Dataset items:
-------------------------

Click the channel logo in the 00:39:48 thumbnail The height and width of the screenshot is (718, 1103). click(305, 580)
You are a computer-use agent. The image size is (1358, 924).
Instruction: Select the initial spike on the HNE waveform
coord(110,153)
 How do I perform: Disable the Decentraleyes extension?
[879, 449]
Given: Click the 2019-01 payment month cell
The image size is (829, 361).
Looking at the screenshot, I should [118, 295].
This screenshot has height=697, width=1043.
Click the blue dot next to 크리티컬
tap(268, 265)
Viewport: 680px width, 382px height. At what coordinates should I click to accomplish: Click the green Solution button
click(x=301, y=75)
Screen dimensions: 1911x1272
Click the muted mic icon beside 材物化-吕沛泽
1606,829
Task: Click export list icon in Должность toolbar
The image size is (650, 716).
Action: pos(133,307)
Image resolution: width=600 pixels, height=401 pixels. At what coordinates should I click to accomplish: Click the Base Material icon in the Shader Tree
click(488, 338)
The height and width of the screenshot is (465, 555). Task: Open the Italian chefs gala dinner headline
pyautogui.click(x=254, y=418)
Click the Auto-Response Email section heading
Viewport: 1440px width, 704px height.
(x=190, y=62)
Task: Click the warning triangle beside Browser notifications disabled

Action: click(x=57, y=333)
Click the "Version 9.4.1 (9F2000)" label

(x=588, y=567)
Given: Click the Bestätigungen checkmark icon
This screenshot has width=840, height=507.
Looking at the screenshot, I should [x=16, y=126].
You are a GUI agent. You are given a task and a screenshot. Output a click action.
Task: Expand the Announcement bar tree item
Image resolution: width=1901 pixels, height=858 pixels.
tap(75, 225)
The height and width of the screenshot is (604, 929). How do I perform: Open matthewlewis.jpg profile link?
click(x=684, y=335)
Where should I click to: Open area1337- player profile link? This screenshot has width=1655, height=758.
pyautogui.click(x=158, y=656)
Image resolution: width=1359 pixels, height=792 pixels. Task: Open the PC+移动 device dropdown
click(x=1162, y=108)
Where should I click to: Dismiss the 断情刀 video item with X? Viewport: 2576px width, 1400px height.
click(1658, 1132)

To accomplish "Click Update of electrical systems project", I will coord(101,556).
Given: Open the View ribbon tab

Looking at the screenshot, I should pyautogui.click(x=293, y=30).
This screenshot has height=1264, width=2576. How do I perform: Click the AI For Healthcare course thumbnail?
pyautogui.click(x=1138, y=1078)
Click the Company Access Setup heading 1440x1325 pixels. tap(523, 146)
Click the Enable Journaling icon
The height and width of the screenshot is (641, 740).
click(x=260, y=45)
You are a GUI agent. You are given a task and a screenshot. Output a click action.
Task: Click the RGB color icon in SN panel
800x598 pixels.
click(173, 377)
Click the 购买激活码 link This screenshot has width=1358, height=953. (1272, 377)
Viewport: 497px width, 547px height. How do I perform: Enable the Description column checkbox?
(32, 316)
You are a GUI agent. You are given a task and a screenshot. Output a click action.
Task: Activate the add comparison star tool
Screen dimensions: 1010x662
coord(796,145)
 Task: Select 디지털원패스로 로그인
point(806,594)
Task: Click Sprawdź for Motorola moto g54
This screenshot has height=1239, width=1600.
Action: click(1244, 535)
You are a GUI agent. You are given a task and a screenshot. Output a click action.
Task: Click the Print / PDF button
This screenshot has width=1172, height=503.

-------------------------

Required work: All lines above from the line with "Task: Click Sprawdź for Motorola moto g54" through the line with "Task: Click the Print / PDF button", both included, are to be set down exactly, with nothing else.

Response to the exercise:
Task: Click Sprawdź for Motorola moto g54
This screenshot has height=1239, width=1600.
Action: click(1244, 535)
You are a GUI agent. You are given a task and a screenshot. Output a click action.
Task: Click the Print / PDF button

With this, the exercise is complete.